* START Given data *

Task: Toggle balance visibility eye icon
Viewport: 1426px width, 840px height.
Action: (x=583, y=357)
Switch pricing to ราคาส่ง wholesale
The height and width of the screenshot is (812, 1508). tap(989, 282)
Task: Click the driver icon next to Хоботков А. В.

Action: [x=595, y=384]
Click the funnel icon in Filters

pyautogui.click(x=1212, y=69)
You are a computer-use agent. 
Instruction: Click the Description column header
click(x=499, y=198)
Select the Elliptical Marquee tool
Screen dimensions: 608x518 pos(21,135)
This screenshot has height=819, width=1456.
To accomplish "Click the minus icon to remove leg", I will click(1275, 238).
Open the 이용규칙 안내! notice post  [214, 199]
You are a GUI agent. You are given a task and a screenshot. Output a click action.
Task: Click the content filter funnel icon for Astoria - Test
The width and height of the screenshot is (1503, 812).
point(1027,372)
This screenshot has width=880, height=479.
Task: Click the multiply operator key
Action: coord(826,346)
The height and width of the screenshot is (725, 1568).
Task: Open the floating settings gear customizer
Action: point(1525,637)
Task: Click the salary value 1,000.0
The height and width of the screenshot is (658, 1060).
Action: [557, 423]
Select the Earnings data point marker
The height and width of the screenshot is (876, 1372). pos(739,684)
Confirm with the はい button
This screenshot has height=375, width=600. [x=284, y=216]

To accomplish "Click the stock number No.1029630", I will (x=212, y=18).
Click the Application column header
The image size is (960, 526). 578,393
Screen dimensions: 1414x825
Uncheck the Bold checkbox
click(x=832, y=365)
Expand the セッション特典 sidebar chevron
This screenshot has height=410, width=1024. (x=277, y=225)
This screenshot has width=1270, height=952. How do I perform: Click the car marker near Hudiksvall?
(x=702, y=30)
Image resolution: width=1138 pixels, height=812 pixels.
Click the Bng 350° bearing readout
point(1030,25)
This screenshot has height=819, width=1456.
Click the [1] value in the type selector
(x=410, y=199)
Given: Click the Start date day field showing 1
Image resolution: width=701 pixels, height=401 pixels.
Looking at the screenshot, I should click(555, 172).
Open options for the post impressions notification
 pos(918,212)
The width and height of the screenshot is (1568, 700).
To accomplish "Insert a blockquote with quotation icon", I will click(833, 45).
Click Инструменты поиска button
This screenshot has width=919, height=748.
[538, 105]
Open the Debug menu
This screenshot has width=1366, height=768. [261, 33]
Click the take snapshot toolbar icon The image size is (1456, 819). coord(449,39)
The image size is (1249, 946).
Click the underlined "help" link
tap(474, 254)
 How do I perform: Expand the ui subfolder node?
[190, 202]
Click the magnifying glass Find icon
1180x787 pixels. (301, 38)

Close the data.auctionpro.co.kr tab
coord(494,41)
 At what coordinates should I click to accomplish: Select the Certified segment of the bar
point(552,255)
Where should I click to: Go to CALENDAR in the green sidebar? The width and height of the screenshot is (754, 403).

* END Given data *

-- Task description --
Copy each of the rows above word for word, keeping their order.

-- Expected output --
Task: Toggle balance visibility eye icon
Viewport: 1426px width, 840px height.
Action: (x=583, y=357)
Switch pricing to ราคาส่ง wholesale
The height and width of the screenshot is (812, 1508). tap(989, 282)
Task: Click the driver icon next to Хоботков А. В.

Action: [x=595, y=384]
Click the funnel icon in Filters

pyautogui.click(x=1212, y=69)
You are a computer-use agent. 
Instruction: Click the Description column header
click(x=499, y=198)
Select the Elliptical Marquee tool
Screen dimensions: 608x518 pos(21,135)
This screenshot has height=819, width=1456.
To accomplish "Click the minus icon to remove leg", I will click(1275, 238).
Open the 이용규칙 안내! notice post  [214, 199]
You are a GUI agent. You are given a task and a screenshot. Output a click action.
Task: Click the content filter funnel icon for Astoria - Test
The width and height of the screenshot is (1503, 812).
point(1027,372)
This screenshot has width=880, height=479.
Task: Click the multiply operator key
Action: coord(826,346)
The height and width of the screenshot is (725, 1568).
Task: Open the floating settings gear customizer
Action: point(1525,637)
Task: Click the salary value 1,000.0
The height and width of the screenshot is (658, 1060).
Action: [557, 423]
Select the Earnings data point marker
The height and width of the screenshot is (876, 1372). pos(739,684)
Confirm with the はい button
This screenshot has height=375, width=600. [x=284, y=216]

To accomplish "Click the stock number No.1029630", I will (x=212, y=18).
Click the Application column header
The image size is (960, 526). 578,393
Screen dimensions: 1414x825
Uncheck the Bold checkbox
click(x=832, y=365)
Expand the セッション特典 sidebar chevron
This screenshot has height=410, width=1024. (x=277, y=225)
This screenshot has width=1270, height=952. How do I perform: Click the car marker near Hudiksvall?
(x=702, y=30)
Image resolution: width=1138 pixels, height=812 pixels.
Click the Bng 350° bearing readout
point(1030,25)
This screenshot has height=819, width=1456.
Click the [1] value in the type selector
(x=410, y=199)
Given: Click the Start date day field showing 1
Image resolution: width=701 pixels, height=401 pixels.
Looking at the screenshot, I should click(555, 172).
Open options for the post impressions notification
 pos(918,212)
The width and height of the screenshot is (1568, 700).
To accomplish "Insert a blockquote with quotation icon", I will click(833, 45).
Click Инструменты поиска button
This screenshot has width=919, height=748.
[538, 105]
Open the Debug menu
This screenshot has width=1366, height=768. [261, 33]
Click the take snapshot toolbar icon The image size is (1456, 819). coord(449,39)
The image size is (1249, 946).
Click the underlined "help" link
tap(474, 254)
 How do I perform: Expand the ui subfolder node?
[190, 202]
Click the magnifying glass Find icon
1180x787 pixels. (301, 38)

Close the data.auctionpro.co.kr tab
coord(494,41)
 At what coordinates should I click to accomplish: Select the Certified segment of the bar
point(552,255)
Where should I click to: Go to CALENDAR in the green sidebar? The width and height of the screenshot is (754, 403).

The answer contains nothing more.